Each line of the data below containing "trash" needs to be listed.

(Items from a data source)
···
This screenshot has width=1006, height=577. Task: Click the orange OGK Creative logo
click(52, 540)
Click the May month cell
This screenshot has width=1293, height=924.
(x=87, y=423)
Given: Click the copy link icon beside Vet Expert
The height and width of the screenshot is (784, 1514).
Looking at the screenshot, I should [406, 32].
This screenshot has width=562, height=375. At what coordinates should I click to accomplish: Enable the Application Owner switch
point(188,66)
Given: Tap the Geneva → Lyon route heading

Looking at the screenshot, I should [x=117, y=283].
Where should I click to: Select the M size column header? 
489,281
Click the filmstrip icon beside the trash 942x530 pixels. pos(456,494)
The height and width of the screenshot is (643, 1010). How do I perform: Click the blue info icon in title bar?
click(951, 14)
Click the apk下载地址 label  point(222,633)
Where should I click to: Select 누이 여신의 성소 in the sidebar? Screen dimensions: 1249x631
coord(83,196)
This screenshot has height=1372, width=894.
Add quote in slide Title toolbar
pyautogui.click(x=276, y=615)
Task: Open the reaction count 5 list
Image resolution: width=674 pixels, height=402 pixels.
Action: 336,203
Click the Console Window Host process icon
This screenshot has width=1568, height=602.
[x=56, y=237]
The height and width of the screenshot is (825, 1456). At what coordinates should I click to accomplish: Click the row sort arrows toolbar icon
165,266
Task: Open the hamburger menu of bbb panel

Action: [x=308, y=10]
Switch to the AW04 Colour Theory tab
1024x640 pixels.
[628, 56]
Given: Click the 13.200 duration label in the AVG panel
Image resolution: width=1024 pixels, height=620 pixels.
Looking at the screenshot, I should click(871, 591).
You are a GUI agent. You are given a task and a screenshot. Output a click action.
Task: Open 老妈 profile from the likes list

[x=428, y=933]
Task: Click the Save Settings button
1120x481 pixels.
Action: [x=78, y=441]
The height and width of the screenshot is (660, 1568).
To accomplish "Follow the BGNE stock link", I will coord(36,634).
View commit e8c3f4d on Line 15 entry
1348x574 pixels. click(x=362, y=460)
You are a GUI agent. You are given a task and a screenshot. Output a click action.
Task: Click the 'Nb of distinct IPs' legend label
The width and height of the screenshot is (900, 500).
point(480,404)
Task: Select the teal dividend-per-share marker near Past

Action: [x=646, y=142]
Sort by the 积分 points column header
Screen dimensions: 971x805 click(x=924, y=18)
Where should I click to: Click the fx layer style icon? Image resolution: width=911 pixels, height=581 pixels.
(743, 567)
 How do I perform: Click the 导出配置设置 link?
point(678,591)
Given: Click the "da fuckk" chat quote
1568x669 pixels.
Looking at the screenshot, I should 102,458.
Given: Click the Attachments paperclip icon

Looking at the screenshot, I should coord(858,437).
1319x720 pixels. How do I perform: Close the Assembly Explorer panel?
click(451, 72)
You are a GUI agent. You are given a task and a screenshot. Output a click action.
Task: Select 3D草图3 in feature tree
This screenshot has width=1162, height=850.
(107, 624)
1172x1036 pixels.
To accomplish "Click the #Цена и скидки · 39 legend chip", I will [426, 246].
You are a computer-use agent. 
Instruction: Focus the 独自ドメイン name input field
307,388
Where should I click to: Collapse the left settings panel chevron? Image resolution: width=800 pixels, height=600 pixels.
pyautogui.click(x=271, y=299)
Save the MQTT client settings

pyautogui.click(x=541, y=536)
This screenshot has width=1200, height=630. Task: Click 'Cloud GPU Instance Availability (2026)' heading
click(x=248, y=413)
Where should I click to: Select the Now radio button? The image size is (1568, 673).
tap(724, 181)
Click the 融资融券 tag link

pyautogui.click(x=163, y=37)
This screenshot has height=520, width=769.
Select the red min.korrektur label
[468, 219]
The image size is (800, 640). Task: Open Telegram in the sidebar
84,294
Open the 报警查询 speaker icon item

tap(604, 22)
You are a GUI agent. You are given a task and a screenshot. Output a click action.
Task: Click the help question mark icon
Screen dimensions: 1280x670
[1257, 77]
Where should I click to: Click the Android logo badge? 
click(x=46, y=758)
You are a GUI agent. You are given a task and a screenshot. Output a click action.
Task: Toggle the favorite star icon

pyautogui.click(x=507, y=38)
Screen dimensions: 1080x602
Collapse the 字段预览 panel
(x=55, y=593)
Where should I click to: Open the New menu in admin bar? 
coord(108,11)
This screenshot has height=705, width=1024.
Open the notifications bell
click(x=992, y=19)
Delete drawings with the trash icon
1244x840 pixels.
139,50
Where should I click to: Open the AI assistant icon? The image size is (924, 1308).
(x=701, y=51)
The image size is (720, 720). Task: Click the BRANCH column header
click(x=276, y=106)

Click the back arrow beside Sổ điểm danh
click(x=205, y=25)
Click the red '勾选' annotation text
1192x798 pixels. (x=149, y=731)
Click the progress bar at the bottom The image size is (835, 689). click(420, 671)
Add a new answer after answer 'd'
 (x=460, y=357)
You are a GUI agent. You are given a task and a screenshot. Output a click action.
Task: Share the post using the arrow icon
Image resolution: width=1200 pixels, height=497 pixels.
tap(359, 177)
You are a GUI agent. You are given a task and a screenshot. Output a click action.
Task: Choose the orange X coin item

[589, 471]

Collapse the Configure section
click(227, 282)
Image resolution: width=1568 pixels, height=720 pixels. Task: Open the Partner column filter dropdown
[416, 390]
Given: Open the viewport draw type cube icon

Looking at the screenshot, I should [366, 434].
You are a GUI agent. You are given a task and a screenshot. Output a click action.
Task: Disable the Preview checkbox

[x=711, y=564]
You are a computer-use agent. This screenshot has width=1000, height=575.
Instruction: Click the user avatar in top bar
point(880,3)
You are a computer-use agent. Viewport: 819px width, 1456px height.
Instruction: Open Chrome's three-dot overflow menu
···
- [Answer for this exercise]:
Click the filmstrip icon beside the trash 942x530 pixels. pos(456,494)
Delete drawings with the trash icon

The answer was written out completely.